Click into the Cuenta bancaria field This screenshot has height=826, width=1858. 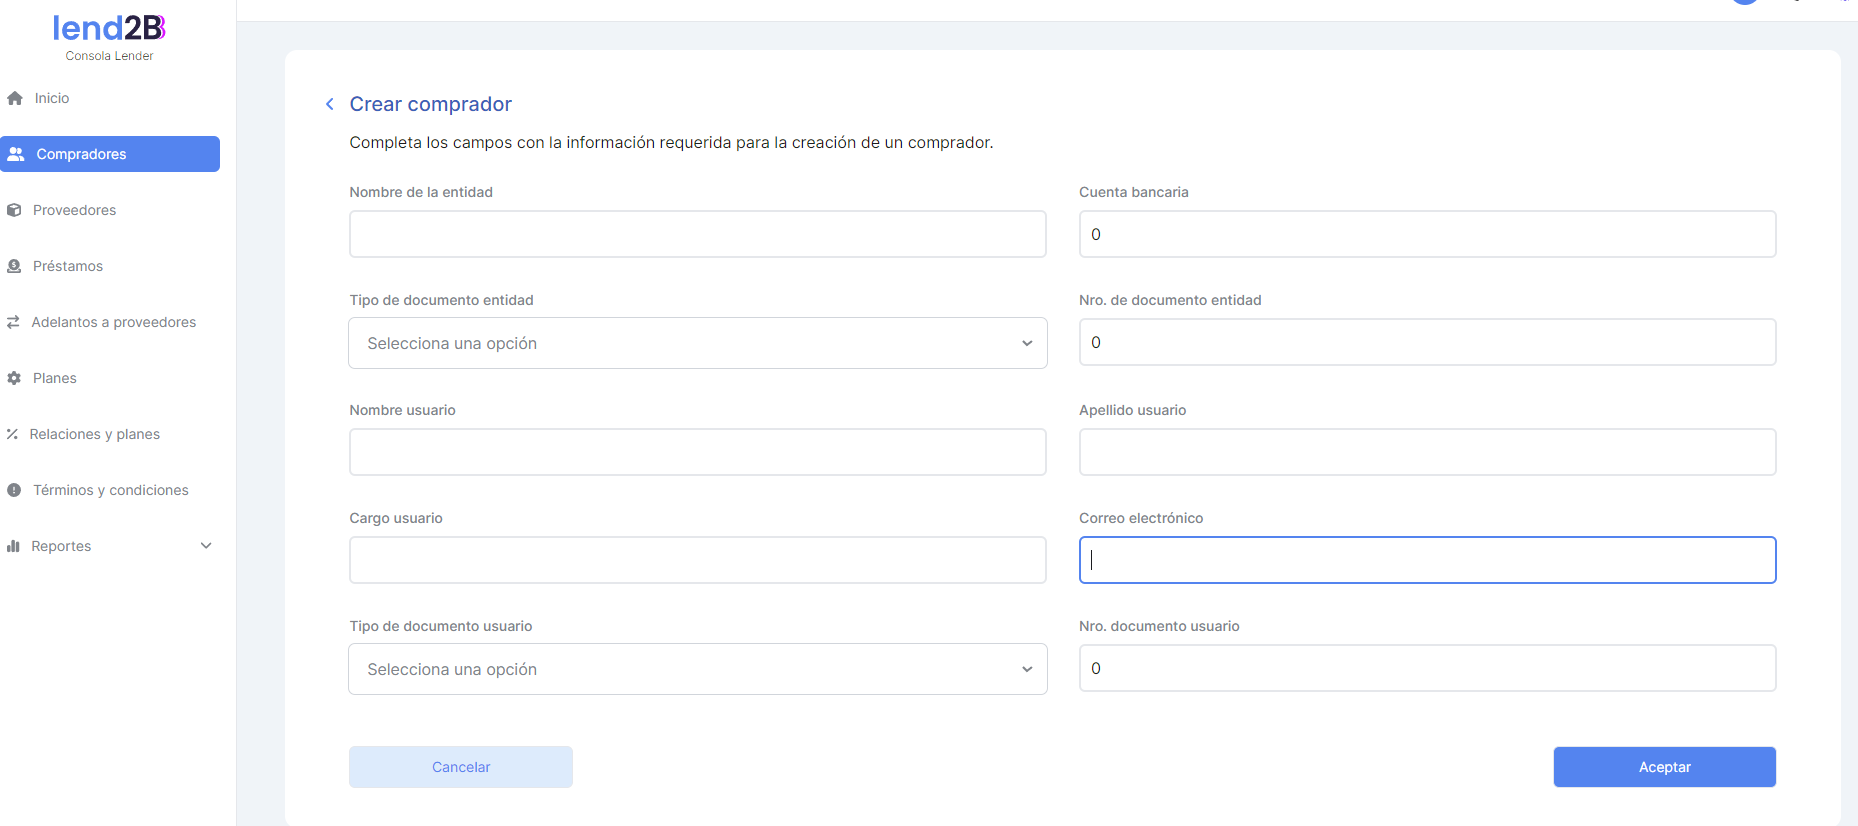click(x=1427, y=234)
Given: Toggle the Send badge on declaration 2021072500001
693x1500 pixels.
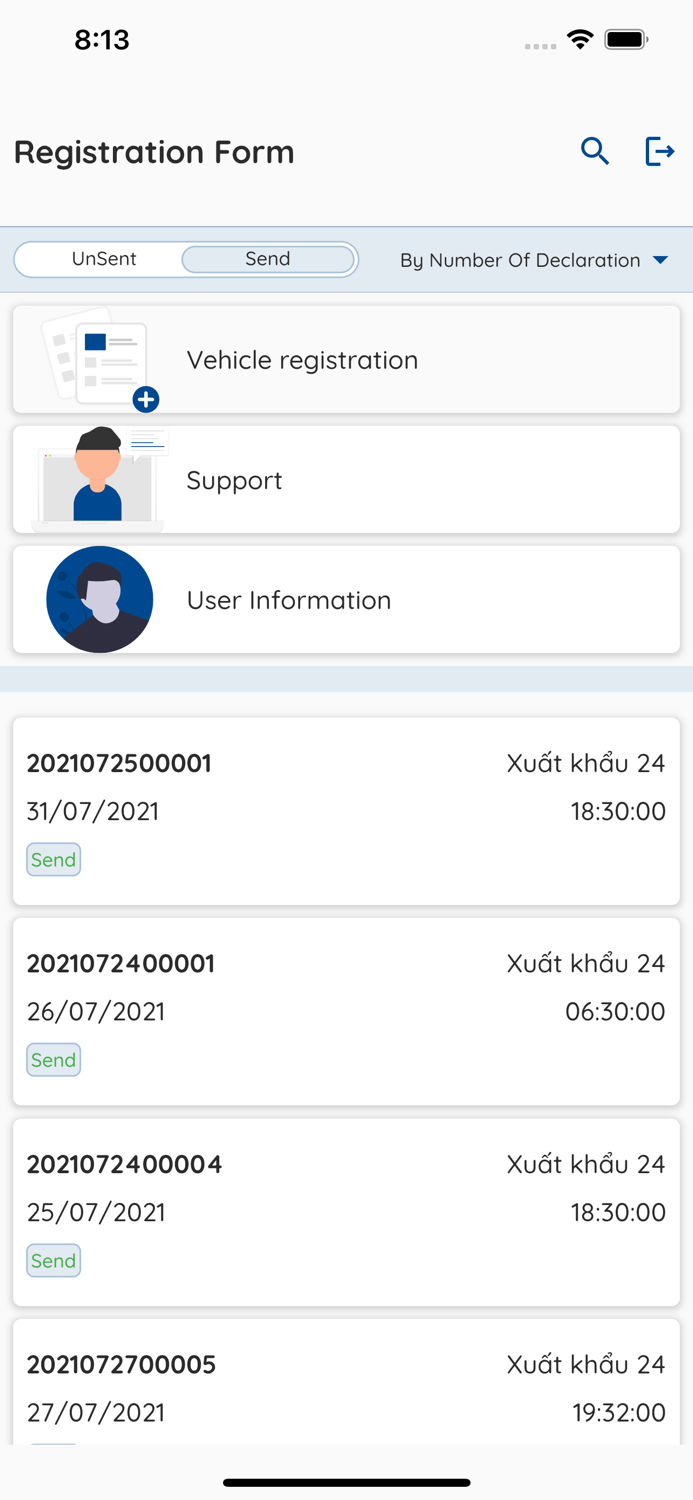Looking at the screenshot, I should click(x=53, y=859).
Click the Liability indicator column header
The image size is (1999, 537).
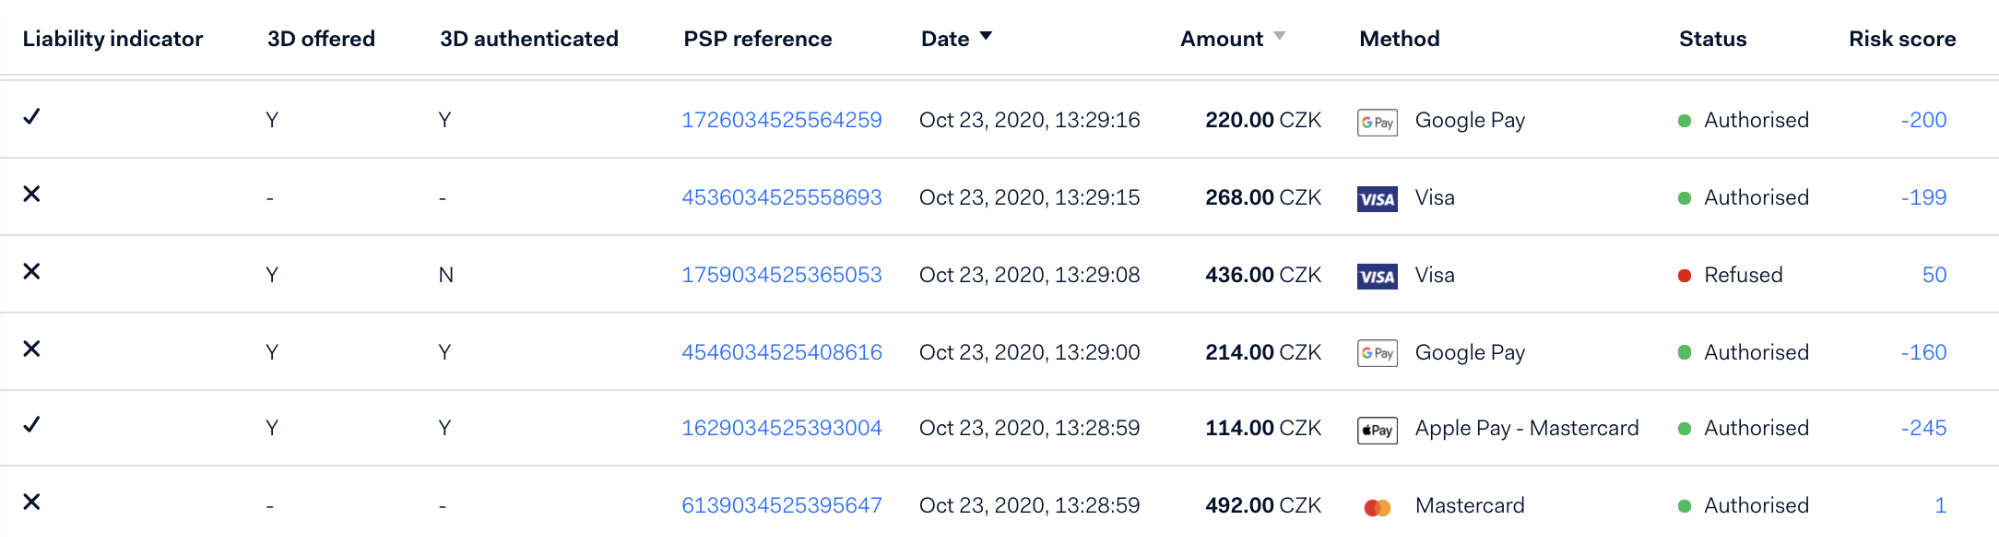113,39
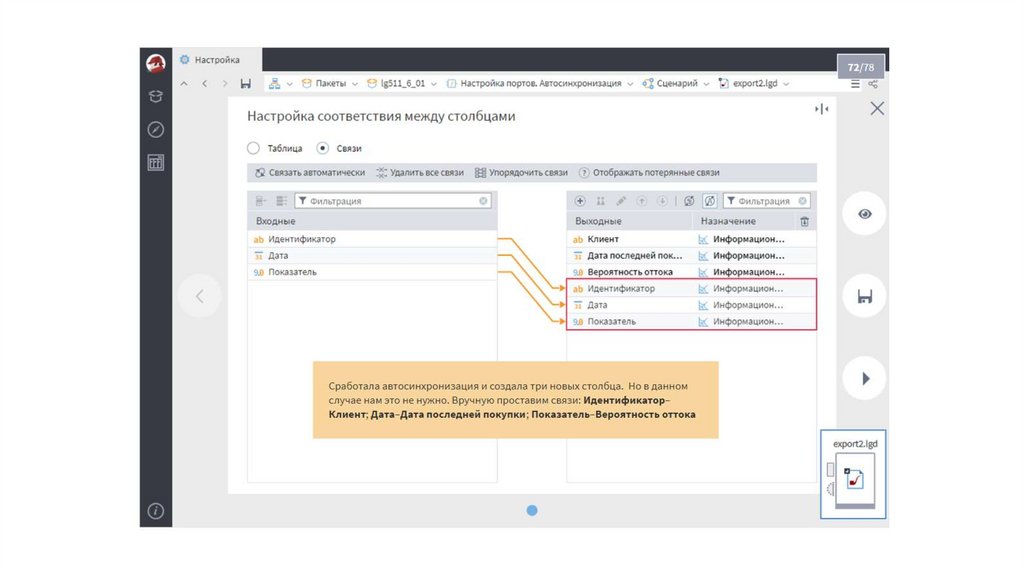1024x574 pixels.
Task: Click the round save button on right
Action: (864, 296)
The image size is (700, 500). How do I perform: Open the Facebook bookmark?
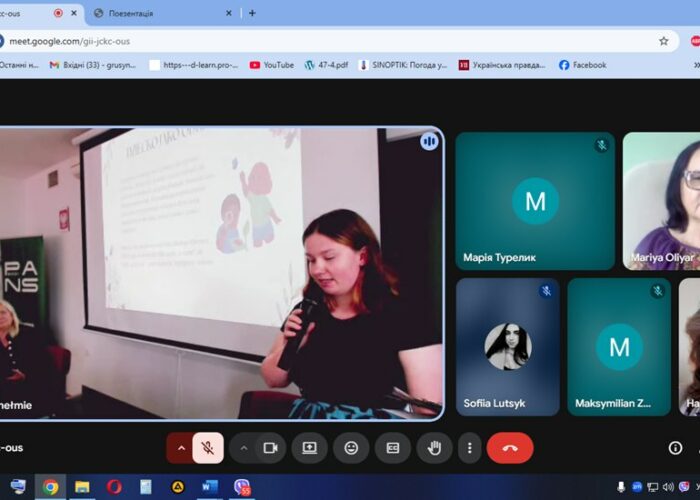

▶ _Task goal_:
Having located the line with "693x1500 pixels.", copy it exactly along with every later line through the end of the listing above, but omit the pictures.

▶ _Task output_:
693x1500 pixels.
Looking at the screenshot, I should click(x=53, y=859).
Click the Liability indicator column header
The image size is (1999, 537).
113,39
1024x574 pixels.
Task: Click the round save button on right
Action: (864, 296)
The image size is (700, 500). How do I perform: Open the Facebook bookmark?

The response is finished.